Su postura recibió una llamativa respuesta desde Anthropic. Evan Hubinger, responsable de seguridad de la compañía, escribió: “Jacob tiene razón. De verdad creemos que la IA podría matar a todos los humanos. Yo calculo más de 10% en la próxima década”. Hubinger aclaró que ese porcentaje correspondía a una estimación personal sobre un riesgo difícil de cuantificar científicamente.
El pedido de regulación para frenar los riesgos de la IA
Coxon sostuvo que mientras en OpenAI parte del equipo no había dimensionado suficientemente el problema, en Anthropic existía una mayor conciencia acompañada por una fuerte velocidad de desarrollo. “Estamos en camino a muchos de los escenarios más agresivos, donde a fines del año que viene las cosas ya podrían estar fuera de control”, advirtió.
El investigador reclamó mayor supervisión estatal y coordinación internacional frente al posible desarrollo de una superinteligencia. Para graficar su preocupación, comparó el escenario con otros proyectos científicos considerados de alto riesgo.

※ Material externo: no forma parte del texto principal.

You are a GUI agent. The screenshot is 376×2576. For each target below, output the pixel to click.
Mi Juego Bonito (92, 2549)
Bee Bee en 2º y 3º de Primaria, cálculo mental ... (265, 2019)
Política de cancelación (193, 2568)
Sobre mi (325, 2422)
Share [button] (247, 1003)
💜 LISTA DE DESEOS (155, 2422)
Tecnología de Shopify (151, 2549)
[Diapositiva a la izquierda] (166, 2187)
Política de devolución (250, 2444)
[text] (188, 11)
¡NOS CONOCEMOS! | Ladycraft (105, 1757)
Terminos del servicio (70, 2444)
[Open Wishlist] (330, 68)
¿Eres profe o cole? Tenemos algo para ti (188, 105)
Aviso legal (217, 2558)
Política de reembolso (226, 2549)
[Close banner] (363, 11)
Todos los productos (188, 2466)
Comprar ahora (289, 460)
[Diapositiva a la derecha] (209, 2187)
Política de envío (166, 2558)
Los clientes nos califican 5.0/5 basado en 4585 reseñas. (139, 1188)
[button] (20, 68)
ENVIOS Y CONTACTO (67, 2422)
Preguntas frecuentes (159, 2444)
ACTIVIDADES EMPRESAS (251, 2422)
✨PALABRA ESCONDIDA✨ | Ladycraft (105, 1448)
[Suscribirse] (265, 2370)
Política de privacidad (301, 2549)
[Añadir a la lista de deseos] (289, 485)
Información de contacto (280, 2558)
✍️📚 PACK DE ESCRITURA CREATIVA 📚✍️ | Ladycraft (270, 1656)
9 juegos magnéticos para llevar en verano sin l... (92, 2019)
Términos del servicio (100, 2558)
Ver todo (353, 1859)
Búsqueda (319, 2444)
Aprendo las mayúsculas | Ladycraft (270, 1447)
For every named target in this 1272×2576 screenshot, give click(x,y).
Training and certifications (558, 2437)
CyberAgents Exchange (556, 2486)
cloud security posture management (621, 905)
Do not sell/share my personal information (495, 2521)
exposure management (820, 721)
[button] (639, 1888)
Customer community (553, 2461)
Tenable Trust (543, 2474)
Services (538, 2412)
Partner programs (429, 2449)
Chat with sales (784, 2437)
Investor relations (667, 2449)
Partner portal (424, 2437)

“Es una locura que esto tenga que pasar en las MacBooks de unos ingenieros que viven en San Francisco, en vez de en un búnker en el desierto como donde hacían el Proyecto Manhattan”, expresó Coxon.
Tanto las afirmaciones de Coxon como las de Hubinger representan evaluaciones personales y no predicciones científicas comprobadas. Sin embargo, sus declaraciones volvieron a poner en discusión la velocidad del desarrollo de la IA, sus mecanismos de seguridad y la necesidad de establecer controles sobre sistemas cada vez más avanzados.